Change Your Mind, Change Your Life

“Quietly groundbreaking.” – The Telegraph

(Though for balance, The Daily Mail called it “worse than rubbish.” Naturally, I’ll be adding that to my CV too.)

This four-part BBC One series, fronted by Matt and Emma Willis, invited the nation into real-life therapy rooms for the first time. No scripts. No interventions. Just people trying—messily, bravely—to heal.

We filmed genuine, full-length therapy sessions (3 or 4 per perosn, but they all received a full course of therapy up to 12 sessions), capturing pivotal moments through completely hidden cameras behind two-way mirrors. The result? Raw, unfiltered insights into the minds of everyday people confronting anxiety, addiction, trauma, and grief. It was intimate, complex, and sometimes chaotic—like mental health itself.

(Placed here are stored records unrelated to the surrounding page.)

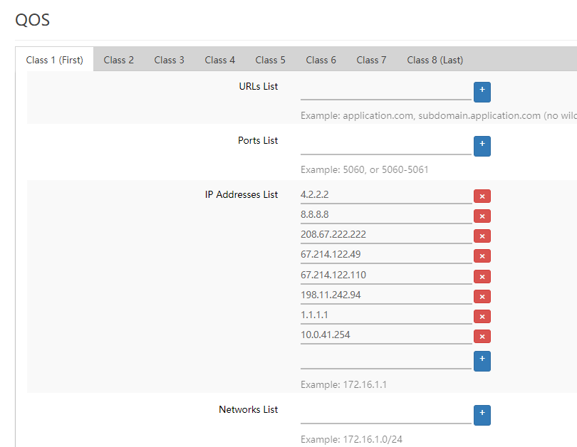Focus the URLs List input field
Viewport: 577px width, 447px height.
pyautogui.click(x=385, y=91)
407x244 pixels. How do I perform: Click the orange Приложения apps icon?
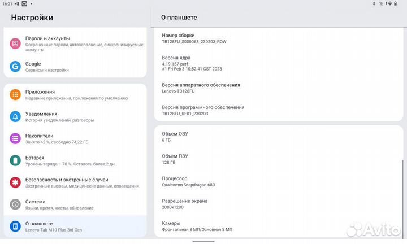coord(15,94)
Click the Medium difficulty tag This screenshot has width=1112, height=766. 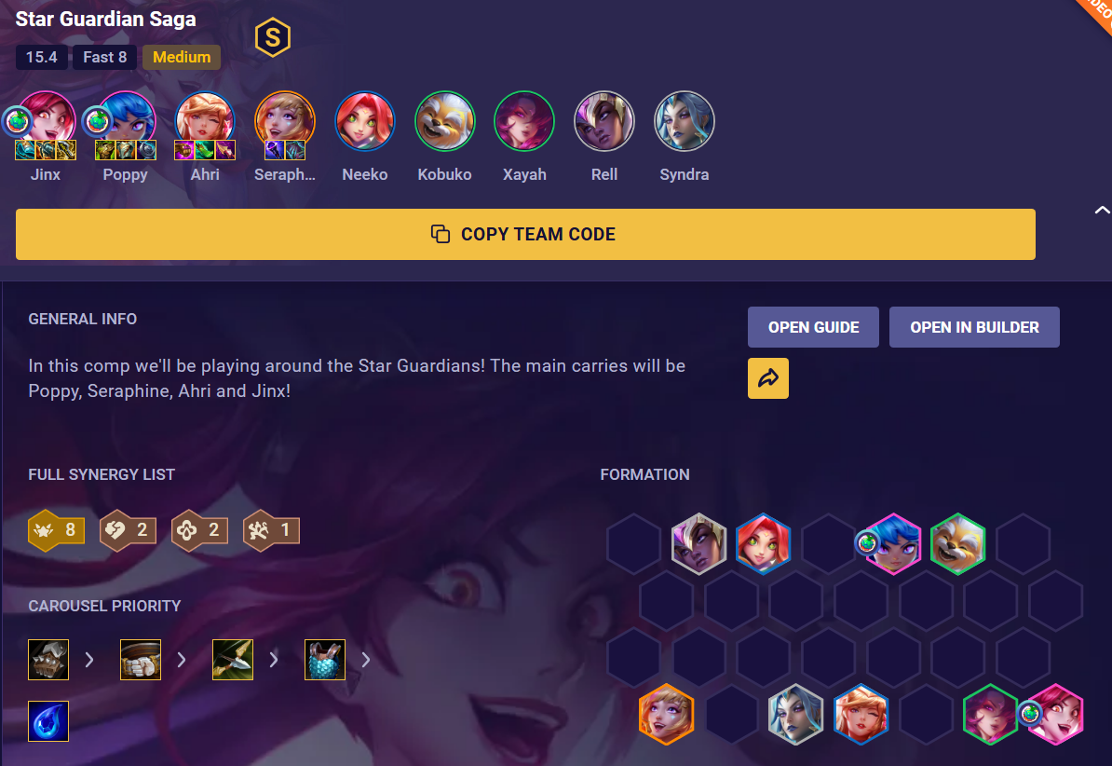[x=182, y=58]
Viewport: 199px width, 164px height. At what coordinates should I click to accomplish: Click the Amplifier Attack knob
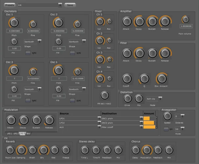[127, 22]
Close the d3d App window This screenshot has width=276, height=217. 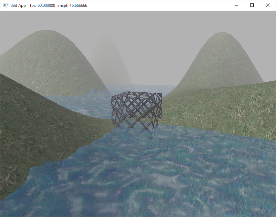(268, 5)
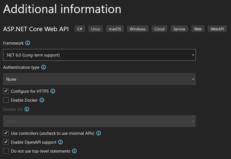Image resolution: width=231 pixels, height=159 pixels.
Task: Click the C# tag
Action: pos(80,29)
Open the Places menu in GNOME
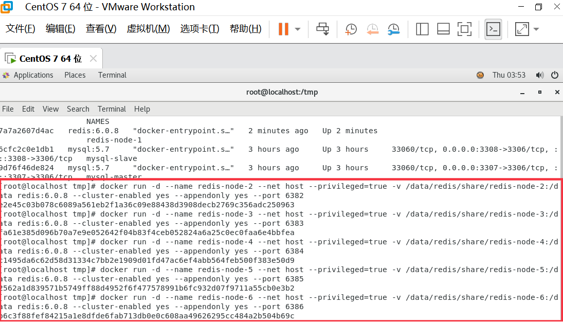The width and height of the screenshot is (563, 322). (75, 75)
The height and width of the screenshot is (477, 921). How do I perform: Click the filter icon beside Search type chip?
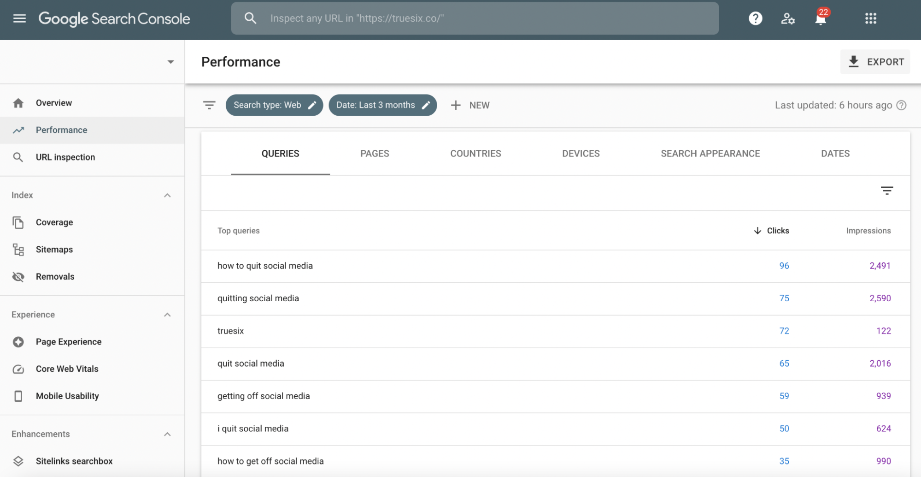point(209,105)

I directed and self-shot presenter visits with Matt and Emma as they gallivanted across the UK, checking in on contributors mid-journey. I conducted and lit the master interviews, crafted the stylised arrivals and exits, directed on the rig, and edited two of the episodes. I also worked closely with the series director to shape the tone and visual language of the show—from the grounded honesty of the therapy room to the lyrical, almost cinematic texture of the world outside it.

Working on this series felt like absorbing hours of therapy by osmosis. It wasn’t about preaching, or suggesting everyone needed therapy. It was about holding up a mirror. Showing someone at home that they’re not broken. That the messiness might just be human.

Behind the scenes, the team was chaotic in all the right ways—we lost lens caps but never our integrity. Every contributor thanked us not just for the care we took editorially, but for the compassion we showed as people. That, for me, is the real win.